Beide Methoden wiesen jedoch einen wichtigen Nachteil auf, der sich vor allem bei der Umsetzung für Fernsehproduktionen zeigte. Da man nicht das Original der live gefilmten Aufnahmen verwendete, konnten Störungen wie zum Beispiel Unterschiede im Farbton zwischen Matte Painting und dem einprojizierten Material auftreten. Beim latent image matte painting hingegen wird der Originalfilm nur zum Teil belichtet, sodass der durch Matte Painting zu verändernde oder zu ergänzende Teil später nachbelichtet werden kann. Dafür wird am Drehort zunächst auf einer vor der Kamera befindlichen Glasscheibe der nicht benötigte Bildausschnitt geschwärzt. Nur die darauf folgenden Testaufnahmen ohne Schauspieler wurden zunächst entwickelt, nicht die tatsächliche Szene. Das neue Matte Painting wird immer wieder mit den Testaufnahmen abgeglichen und in zahlreichen Probeläufen mit ihnen zusammen belichtet, um die Übergänge anzupassen und so perfekt wie möglich zu gestalten. Tatsächlich besteht hierbei die Gefahr, das Testmaterial zu verbrauchen, und damit die Umsetzung der ganzen Aufnahme zu gefährden. Ist dieser Arbeitsgang geschehen, so wird der Originalfilm abschließend mit dem fertigen Matte Painting an seinem ausgesparten Bereich erneut belichtet, um das vollständige Bild zu erhalten. Durch die direkte Verwendung des Originalfilms erzielte man eine wesentliche höhere Qualität, da keine Verluste durch Kopie oder Projektion mehr gab. Schon im Jahre 1982 hatte ILM für E.T. - der Außerirdische am Verfahren des latent image matte painting experimentiert. Erst bei Ewoks - Die Karawane der Tapferen wurde dieses jedoch auch wirklich eingesetzt.

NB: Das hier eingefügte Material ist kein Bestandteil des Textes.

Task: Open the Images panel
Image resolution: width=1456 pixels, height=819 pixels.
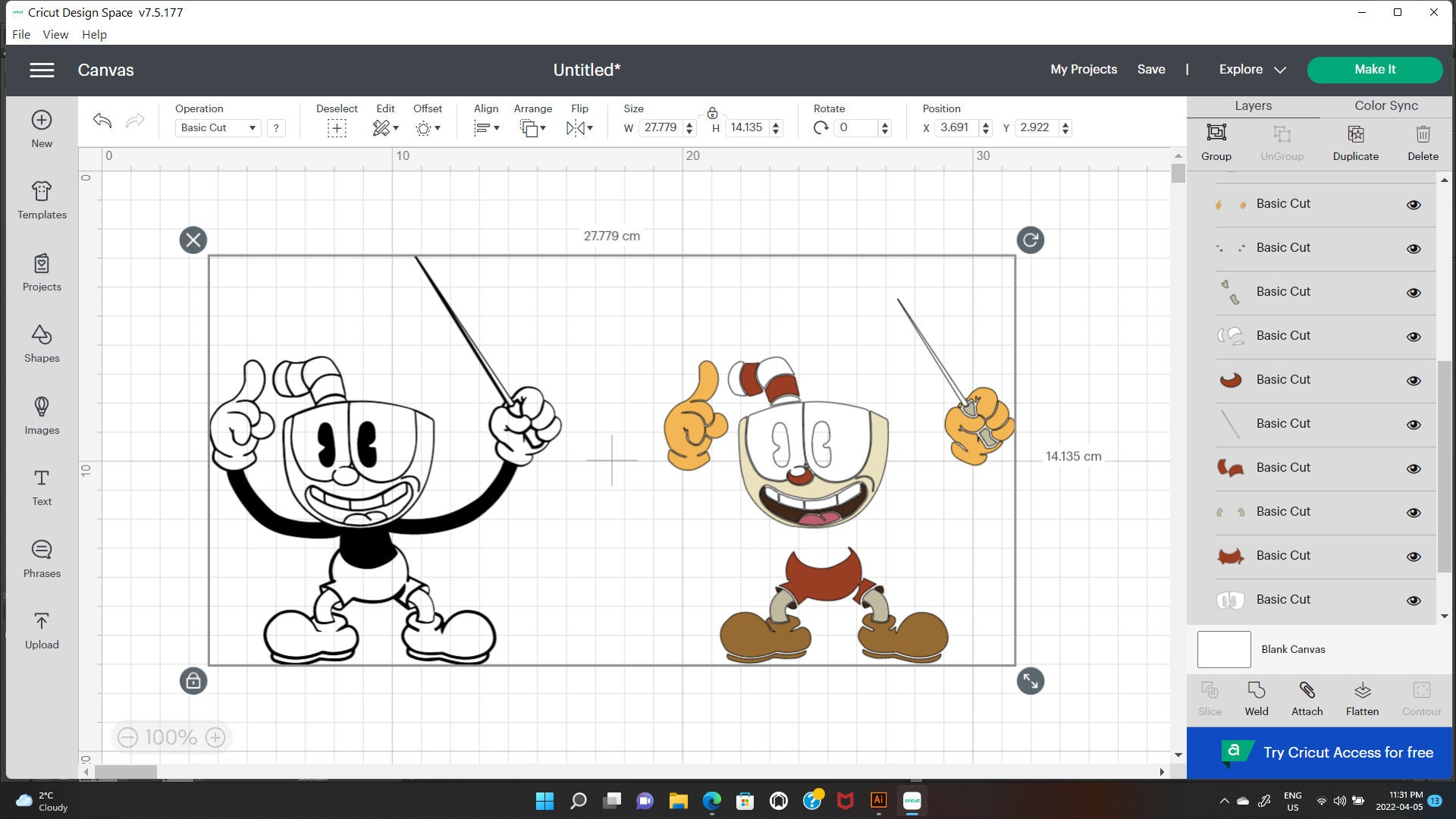Action: (x=42, y=416)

Neben dem Matte Painting an sich verwendete zum Beispiel die Matte-Abteilung von ILM noch weitere Elemente wie Miniaturmodelle oder nachgebildete Wolken um die Wirkung zu verbessern. Durch den Einsatz mehrerer hintereinanderliegender Ebenen konnte zudem der räumliche Eindruck verstärkt werden. Ein großer Schwachpunkt des Matte Painting blieben trotz zahlreicher solcher Möglichkeiten die Beschränkung auf eine starre Kamera. Schon kleinste Bewegungen ließen die aufwändige Illusion als zweidimensionales Bild auffliegen. Die Umsetzung von Schwenks war dennoch möglich, auch wenn man hierfür meist Aufnahmen von einem größeren Filmformat erneut abfilmen musste. Erst mit dem Aufkommen präziser, computergesteuerter Kameras, die eine am Set ausgeführte Bewegung vor einem Matte Painting exakt wiederholen könnten, ermöglichten eine Zuverlässige Umsetzung. Die Nutzung solcher motion control cameras war, von frühen, elektronisch gesteuerten Modellen abgesehen, jedoch erst relativ spät möglich. Sie ist jedoch bis heute ein wichtiges Werkzeug für die Filmproduktion und in vielen Fällen zur Nutzung von modernen Techniken wie dem Bluescreen notwendig.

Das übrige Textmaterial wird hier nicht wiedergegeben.